Saturday 16 June 2012

Birth of the False Nine.


It is a little known fact that on the 8th day God, already bored of the heavens and the Earth, decided to create the ideal number 9; the archetypal centre forward. His ingredients? Pace. Power. Height. Immaculate first touch. Superb eye for goal. Exotic sounding surname. Pretentious pony-tail. Extraordinarily high opinion of himself. If you haven’t guessed it yet, God created Zlatan Ibrahimovic. I am not as deluded as this opening paragraph may lead you to believe. Zlatan was indeed blessed with all the hardware and software to be one of the all time greats, but you get the feeling he’ll be remembered as a nearly man, which seems harsh.

He has scored goals wherever he has been, he has won titles and personal accolades wherever he has been. 8 titles in a row at various clubs, but the best centre forward on the market, who went for a hefty 69m €, didn’t work out at the best club in the world; Barcelona. This is a team which it would be no flattery to say has played high tempo, high pressure passing football better than any team in my life time, and probably ever. The one criticism thrown their way? No plan B. Although Barcelona’s plan A is so marvellous many purists would say lumping it up to the big man is simply not needed. But in Zlatan you get so much more than the 6 foot 5 inches, you get a technically gifted player, able to be involved in the approach play, happy and content with plan A. But, crucially, able to out-muscle and out-jump and put away that desperate injury time cross. It made perfect sense.

However, You are all perfectly aware that by Barcelona being stopped by Mourinho’s Inter that year (okay, Ibra was injured) and his subsequent move away after just one season they didn’t gel and weren’t the complete team many predicted. The reason’s it didn’t are grey and largely unknown, widely put down to a deteriorating relationship between Pep Guardiola and Zlatan Ibrahimovic.

Barcelona’s response was to buy David Villa, an excellent footballer, certainly a different species to Ibra. Villa never seems comfortable at the top of a formation, seen more as a supporting striker. Rather fortunately Barcelona have this player called Messi (slight understatement granted.) So our journey brings us to the popularisation of the false nine.
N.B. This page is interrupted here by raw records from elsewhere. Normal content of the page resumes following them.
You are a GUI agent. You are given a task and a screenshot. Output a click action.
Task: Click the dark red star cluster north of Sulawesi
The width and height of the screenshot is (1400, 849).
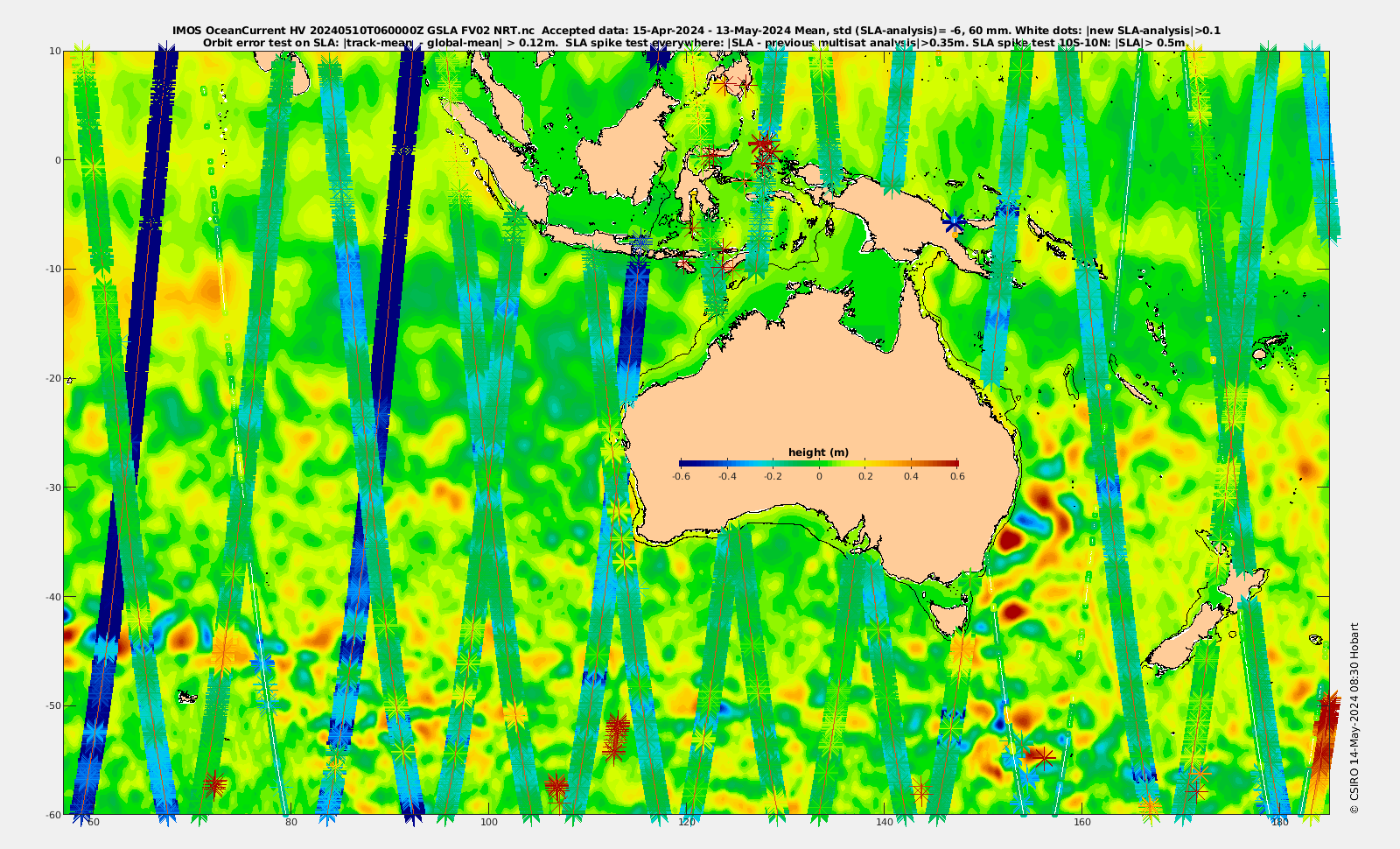tap(764, 147)
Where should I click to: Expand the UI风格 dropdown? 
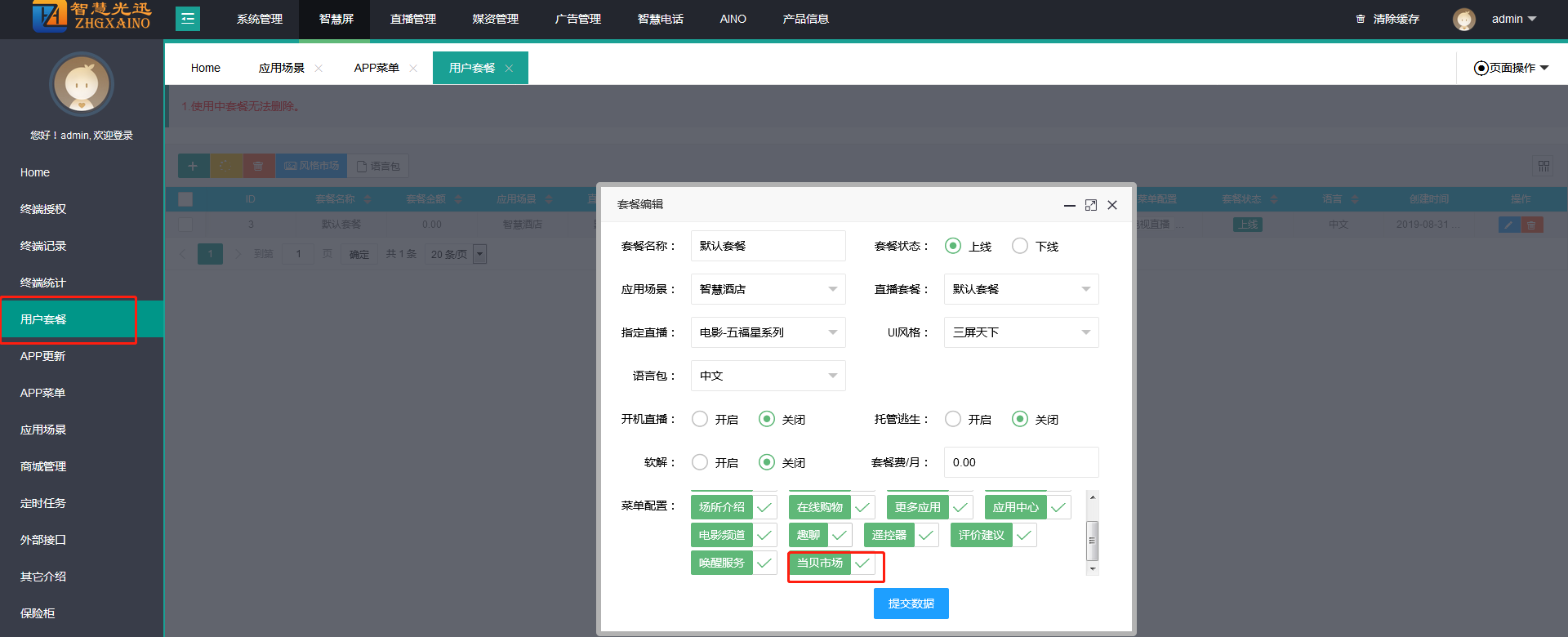[1021, 332]
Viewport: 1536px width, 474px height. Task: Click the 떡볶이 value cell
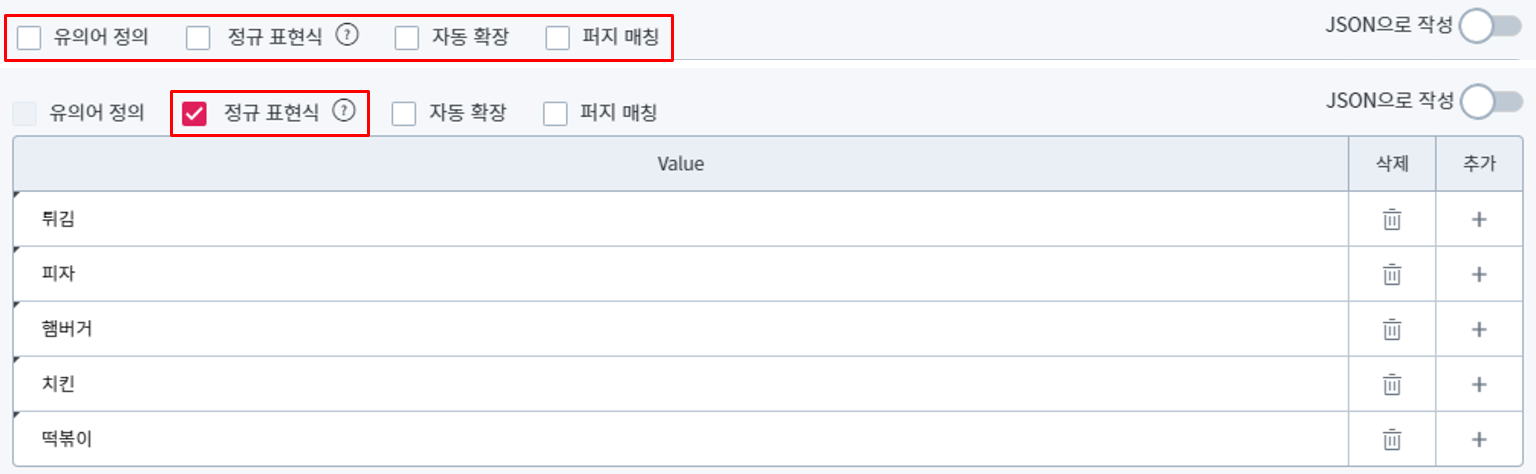680,439
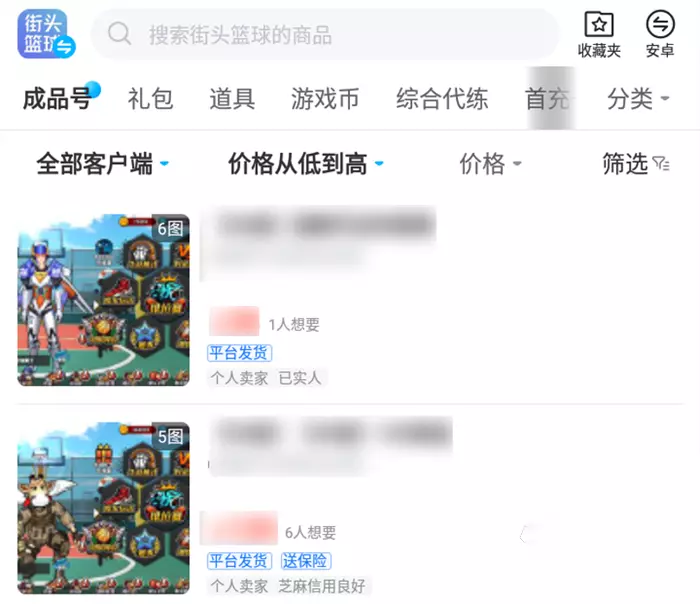
Task: Click the 送保险 insurance tag
Action: [306, 561]
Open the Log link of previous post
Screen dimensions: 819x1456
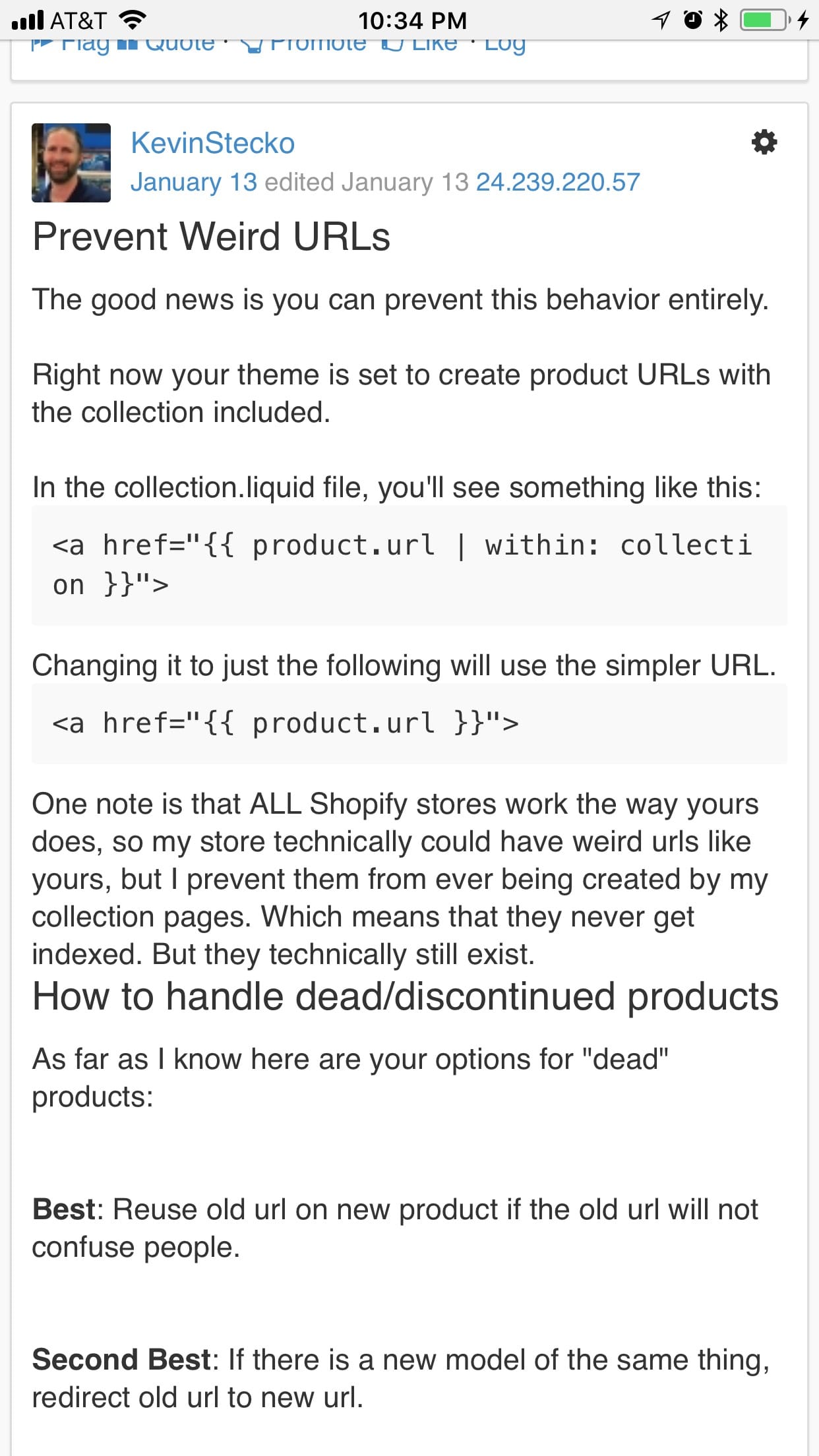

Messi would to all intents and purposes be the front man, would he play there? Of course not. Given free license to drop deep, dragging centre-halves and allowing runners from midfield to exploit the space in behind. It can work a treat. When Barcelona lost Villa for the best part of the last season they lost their exploiter-in-chief. The man that barely needed one chance to score two goals, his finishing and conversion rate made the system work. Unfortunately, it seems teams have figured out a way to stop it; sit so deep that there isn’t any space to run in behind to, without someone as clinical as David Villa they could look blunt and subsequently lost out on both the title and champions league.

Wherever Barcelona go tactically, Spain are not too far tiki-tak-ing in their footsteps. Spain initially resisted due to having quality centre-forwards, however in Euro 2012, with Villa out, Torres rubbish (cue backlash) and Llorente tired Spain where short of world class options. So they opted for Fabregas, with the hope of Silva and Iniesta to provide the overlapping runs. This largely didn’t work, mainly because Cesc is no Messi. (but who is?) However, when David Silva was switched with Fabregas they created the cliche false 9 goal; which, should this false 9 thing catch on, will probably have a film written about it. Silva dropping deep, drawing the Italian defence with him before dastardly switching it to Fabregas running through to finish acutely.

The big question is, will this catch on? Is god’s own number nine a position of the past, too predictable in this modern game? Short answer: No. Barcelona and Spain are not the first team to experiment without a forward, David Moyes’ Everton would often play a variation of this theme with Tim Cahill attacking from midfield as the furthest man forward and Scotland have their infamous 6-4-0 formation. Though that was more anti-football than false nines. You need excellent movement and passing of pin-point accuracy to pull the false 9 off well, talents which few teams possess sufficiently, not having a focal point for crosses or to stretch the defence for through balls in behind also adds limitations to the system.

The other factor is we all love a number nine, let me tell you the tale of another pony-tailed centre forward, who once scored more than 10  premiership goals in one season. Imagine that? The country went mad. £35 m and 30 minutes of a decent performance in a F.A. cup final later the country has pretty much gotten over Andy Carroll. But mark my words, much like Michael Ricketts and Didier Drogba before him, he will not be the last classic centre forward to excite, score and lead a team to success.